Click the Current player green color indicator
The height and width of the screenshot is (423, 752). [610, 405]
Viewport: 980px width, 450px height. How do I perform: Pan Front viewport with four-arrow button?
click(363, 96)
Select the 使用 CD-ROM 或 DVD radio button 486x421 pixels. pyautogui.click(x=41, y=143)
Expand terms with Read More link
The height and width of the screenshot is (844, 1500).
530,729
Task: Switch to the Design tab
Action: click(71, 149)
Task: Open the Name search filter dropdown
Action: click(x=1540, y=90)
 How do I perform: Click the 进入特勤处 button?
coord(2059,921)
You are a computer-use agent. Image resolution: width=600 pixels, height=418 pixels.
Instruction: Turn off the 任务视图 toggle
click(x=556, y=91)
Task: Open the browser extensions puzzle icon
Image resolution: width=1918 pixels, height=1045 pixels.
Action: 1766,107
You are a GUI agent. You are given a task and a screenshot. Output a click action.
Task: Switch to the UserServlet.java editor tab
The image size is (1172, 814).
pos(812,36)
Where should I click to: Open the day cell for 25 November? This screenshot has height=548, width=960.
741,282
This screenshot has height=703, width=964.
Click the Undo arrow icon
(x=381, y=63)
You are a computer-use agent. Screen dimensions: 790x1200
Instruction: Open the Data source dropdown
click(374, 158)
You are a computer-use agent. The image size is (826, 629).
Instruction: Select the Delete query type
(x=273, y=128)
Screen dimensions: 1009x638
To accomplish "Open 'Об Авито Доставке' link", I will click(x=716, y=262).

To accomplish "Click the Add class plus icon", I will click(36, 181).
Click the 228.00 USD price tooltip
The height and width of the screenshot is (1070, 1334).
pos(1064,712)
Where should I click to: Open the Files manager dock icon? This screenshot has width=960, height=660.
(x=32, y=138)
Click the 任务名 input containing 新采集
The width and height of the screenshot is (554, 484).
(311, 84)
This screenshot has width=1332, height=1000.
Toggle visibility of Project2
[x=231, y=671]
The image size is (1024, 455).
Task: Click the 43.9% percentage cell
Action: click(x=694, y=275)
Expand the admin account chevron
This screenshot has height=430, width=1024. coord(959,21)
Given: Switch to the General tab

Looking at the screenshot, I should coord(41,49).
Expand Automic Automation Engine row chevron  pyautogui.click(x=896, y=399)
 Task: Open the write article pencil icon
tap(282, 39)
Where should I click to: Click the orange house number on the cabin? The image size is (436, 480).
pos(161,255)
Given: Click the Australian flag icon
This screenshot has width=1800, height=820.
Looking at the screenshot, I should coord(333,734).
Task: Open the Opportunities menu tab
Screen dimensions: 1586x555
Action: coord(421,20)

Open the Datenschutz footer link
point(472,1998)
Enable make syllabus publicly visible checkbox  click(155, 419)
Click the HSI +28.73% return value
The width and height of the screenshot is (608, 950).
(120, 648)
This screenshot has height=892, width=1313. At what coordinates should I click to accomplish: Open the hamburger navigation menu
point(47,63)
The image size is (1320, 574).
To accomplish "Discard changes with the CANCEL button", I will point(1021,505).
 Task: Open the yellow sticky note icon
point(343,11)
______________________________
▸ Assignment
Will you return exactly the lines above from the one with "You are a GUI" down to the one with "You are a computer-use agent. The", counting both as part of the range?

▸ Response to the exercise
You are a GUI agent. You are given a task and a screenshot. Output a click action.
Task: Switch to the UserServlet.java editor tab
The image size is (1172, 814).
pos(812,36)
Where should I click to: Open the day cell for 25 November? This screenshot has height=548, width=960.
741,282
This screenshot has height=703, width=964.
Click the Undo arrow icon
(x=381, y=63)
You are a computer-use agent. Screen dimensions: 790x1200
Instruction: Open the Data source dropdown
click(374, 158)
You are a computer-use agent. The image size is (826, 629).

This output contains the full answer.